■ Page ■
* * * * * * *
Face au risque, le "retail bashing" ne paye pas

Monoprix à La Mantilla - Montpellier (34)

On vient d’apprendre que plus de 200 centres commerciaux seraient menacés de faillite au Royaume-Uni. Il est incontestable que les difficultés des enseignes britanniques (BHS, Tesco, Sainsbury, House of Fraser…) et la baisse de la consommation liée à la dépréciation de la livre expliquent en grande partie la dégradation du marché immobilier commercial britannique.  

Pour autant, les cessions dans l’urgence peuvent avoir d’autres origines que la vacance ou la contre-performance du commerce lui-même.

Des mécanismes financiers à l’échelle de l’institution y ont leur part, comme le montre l’exemple de Casino, qui vient d’annoncer la cession de 55 Monoprix. Selon le journal Les Échos, le distributeur serait sous la pression de fonds d’investissement menaçant de se retirer s’il ne réduit pas son endettement, d’où l’adoption d’un plan de cessions.

Rappelons que, dans les sociétés cotées, le taux d’endettement varie en fonction de la valeur estimée des actifs détenus. Schématiquement, quand la confiance des milieux financiers baisse — et Standard and Poor’s a justement dégradé la note de Casino — le taux d’endettement monte et la société doit vendre des actifs ou tailler dans les coûts d’exploitation pour retrouver des fonds propres.

Des annonces de ce type, quand elles ne sont pas resituées dans leur contexte, font du commerce un coupable idéal et génèrent un "retail bashing" contre-productif.
* * * * * * *
■ Lignes affichées ■
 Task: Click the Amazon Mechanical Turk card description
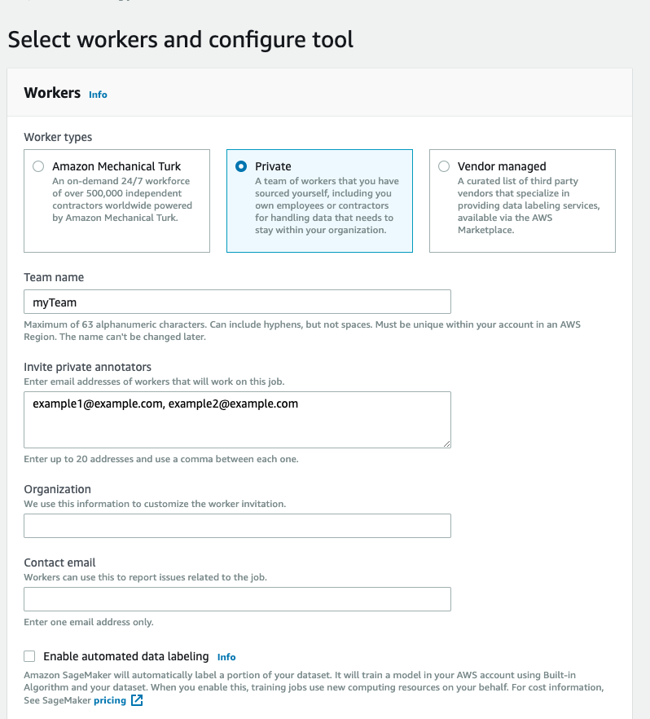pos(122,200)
* * * * * * *
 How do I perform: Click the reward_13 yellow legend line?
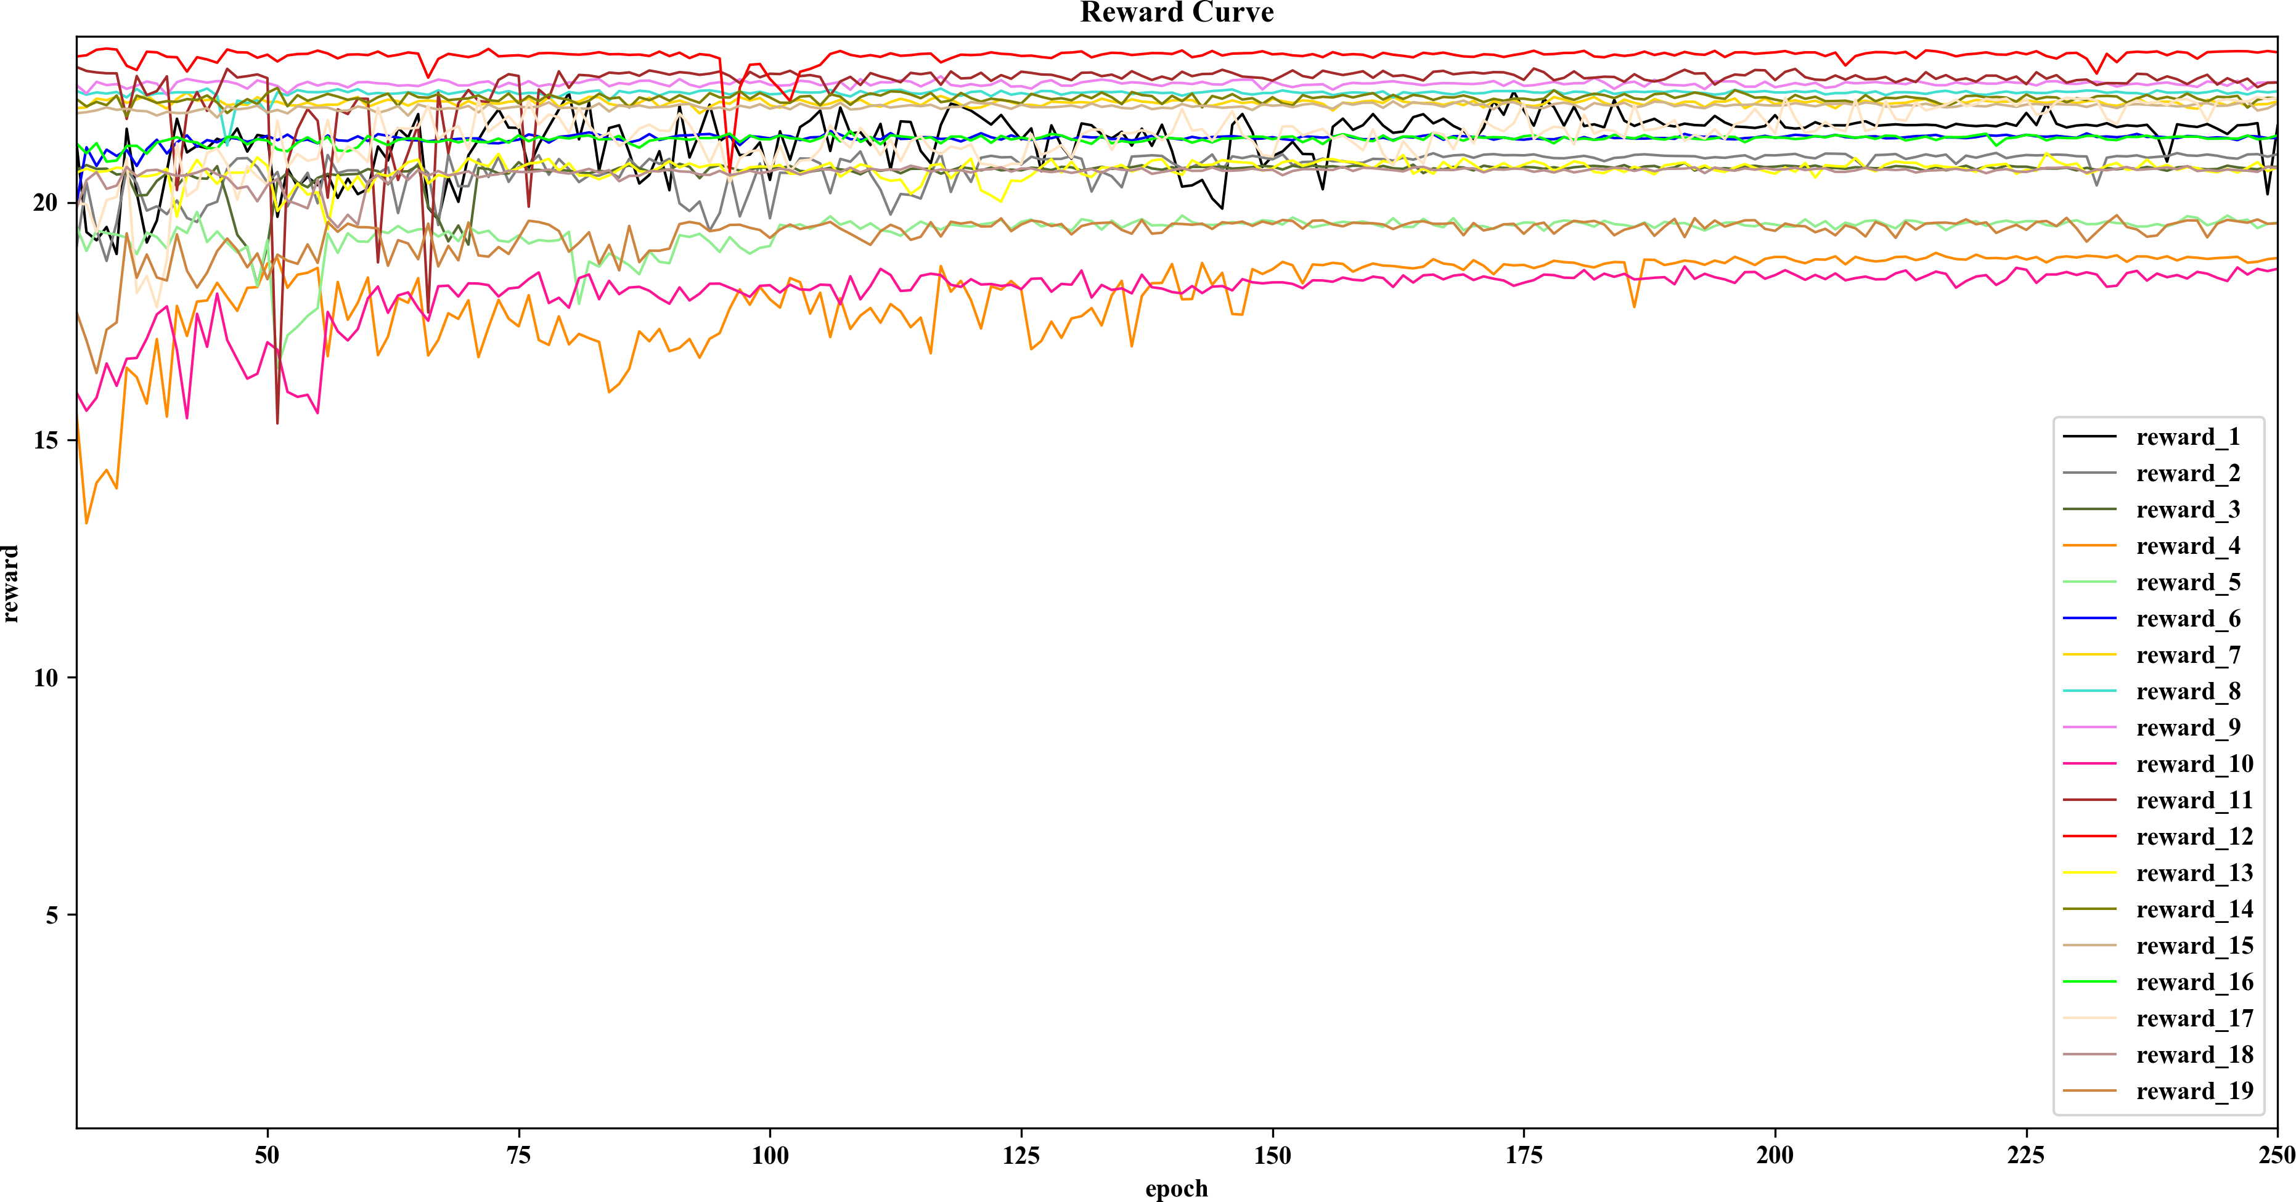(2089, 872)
* * * * * * *
■ Consignes ■
(1) Restituez sans rien modifier le passage de l'article sur le « retail bashing » qui s'ouvre sur les mots contenant "Pour autant, les" et se clôt sur "des fonds propres.".
(2) Traduisez en anglais la phrase suivante de l'article sur le « retail bashing » : « Pour autant, les cessions dans l’urgence peuvent avoir d’autres origines que la vacance ou la contre-performance du commerce lui-même. »

■ Réponses attendues ■
(1)
Pour autant, les cessions dans l’urgence peuvent avoir d’autres origines que la vacance ou la contre-performance du commerce lui-même.

Des mécanismes financiers à l’échelle de l’institution y ont leur part, comme le montre l’exemple de Casino, qui vient d’annoncer la cession de 55 Monoprix. Selon le journal Les Échos, le distributeur serait sous la pression de fonds d’investissement menaçant de se retirer s’il ne réduit pas son endettement, d’où l’adoption d’un plan de cessions.

Rappelons que, dans les sociétés cotées, le taux d’endettement varie en fonction de la valeur estimée des actifs détenus. Schématiquement, quand la confiance des milieux financiers baisse — et Standard and Poor’s a justement dégradé la note de Casino — le taux d’endettement monte et la société doit vendre des actifs ou tailler dans les coûts d’exploitation pour retrouver des fonds propres.

(2) That said, emergency sales can stem from causes other than vacancy or the underperformance of the retail business itself.